Wie viele Mandate gibt es zu verteilen?

Insgesamt werden 183 Sitze vergeben. Die Verteilung läuft zunächst über 39 Regional- und neun Landeswahlkreise. Die Reststimmen werden dann in einem sogenannten dritten Ermittlungsverfahren auf Bundesebene vergeben. Wie viele Mandate in den Regionalwahlkreisen verteilt werden, richtet sich nach der Einwohnerzahl gemäß der Volkszählung. Jedes Bundesland (und jeder Wahlkreis) bekommt eine Maximalzahl an Mandaten zugewiesen, die dort verteilt werden können.

Die meisten stehen dem einwohnerstärksten Bundesland Niederösterreich (nämlich 37) zu, Wien hat 33, Oberösterreich 32, die Steiermark 27, Tirol 16, Kärnten 12, Salzburg 11, Vorarlberg 8 und das Burgenland 7. Dementsprechend unterschiedlich hoch ist auch die Zahl der im Regionalwahlkreis zu vergebenden Mandate.

Wie werden die Mandate verteilt und was ist ein Direktmandat?

Am Wahltag werden zunächst die auf die Parteien entfallenen Stimmen gezählt. Dann prüft man, ob eine Partei die in einem Wahlkreis für ein Direktmandat nötige Stimmenanzahl erreicht hat. Diese wird durch die sogenannte Wahlzahl bestimmt. Die Wahlzahlen für das erste (Regionalwahlkreis) und das zweite (Landeswahlkreis) Ermittlungsverfahren werden nach dem sogenannten Hare'schen System ermittelt.

Dafür wird die Gesamtsumme der im Bundesland abgegebenen gültigen Stimmen durch die in diesem Landeswahlkreis zu vergebenden Mandate geteilt. Im dritten, bundesweiten Ermittlungsverfahren ist es etwas schwieriger. Hier wird die Wahlzahl durch das sogenannte D'Hondtsche Verfahren festgelegt. Dafür werden die jeweils von den Parteien erreichten Stimmen durch 2, 3, 4, 5 usw. geteilt und in absteigender Reihenfolge sortiert. Die 183-größte Zahl ergibt dann die Wahlzahl für diese Stufe.

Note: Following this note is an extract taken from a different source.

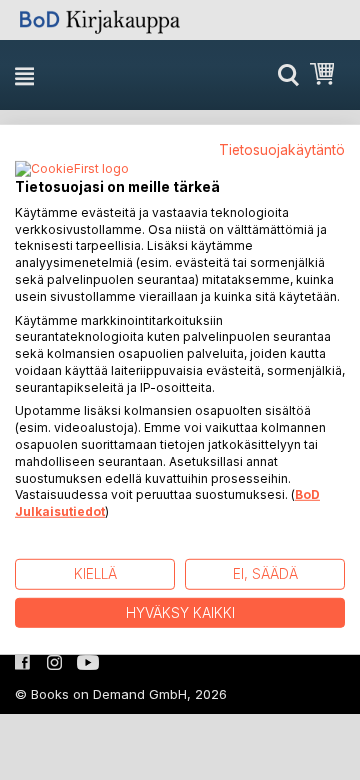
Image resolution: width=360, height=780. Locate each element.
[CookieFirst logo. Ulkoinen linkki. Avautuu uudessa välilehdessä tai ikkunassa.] (72, 170)
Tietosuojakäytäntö (282, 150)
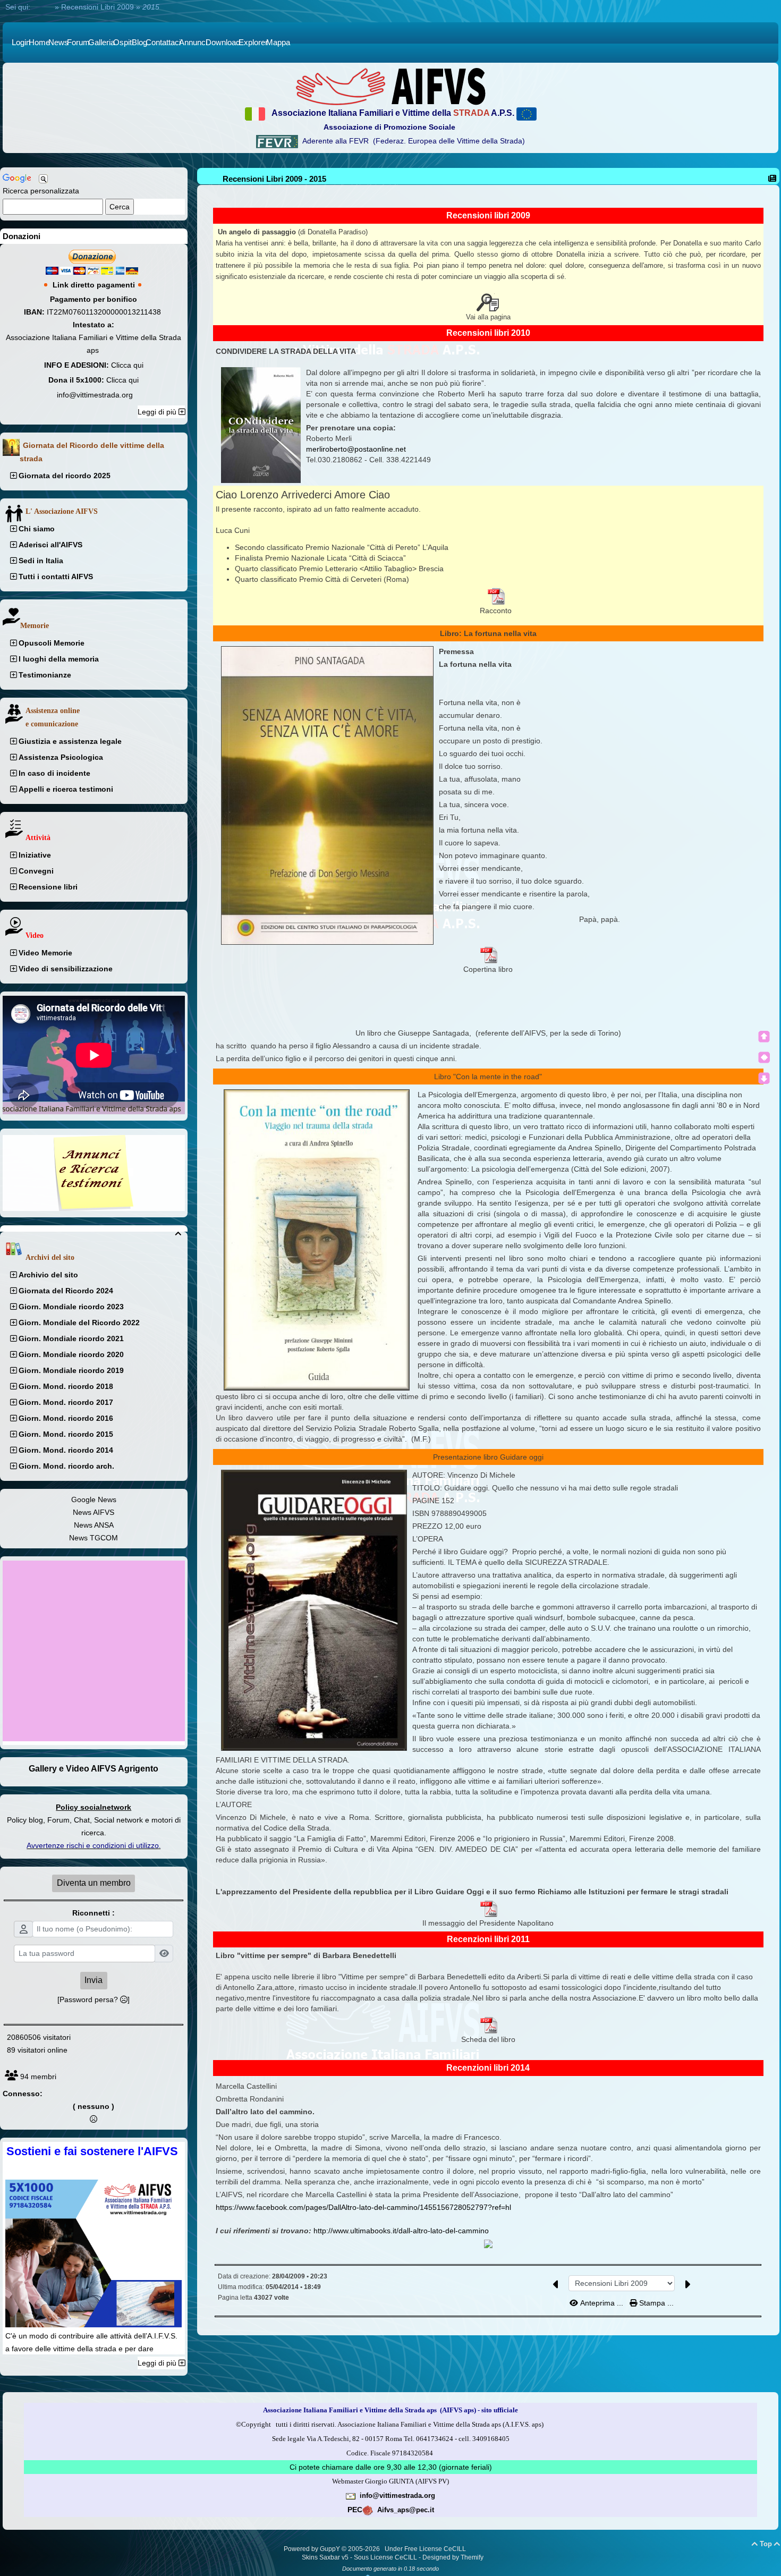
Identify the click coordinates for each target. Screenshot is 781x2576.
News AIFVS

Was verbirgt sich hinter der „Vier-Prozent-Hürde“?

Um an der Verteilung der Sitze teilnehmen zu können, muss eine Partei entweder ein Direktmandat, auch Grundmandat genannt, oder bundesweit mindestens vier Prozent der Stimmen erhalten. Letztere Mindestanforderung nennt man auch die „Vier-Prozent-Hürde“.

Dass eine Partei weniger als 4 Prozent der Stimmen aber ein Grundmandat erzielt und auf diese Weise den Einzug in das Hohe Haus geschafft hat, ist in der Zweiten Republik bis dato noch nicht vorgekommen. Grund- bzw. Direktmandate werden für gewöhnlich nur von den größeren, etablierten Parteien ergattert.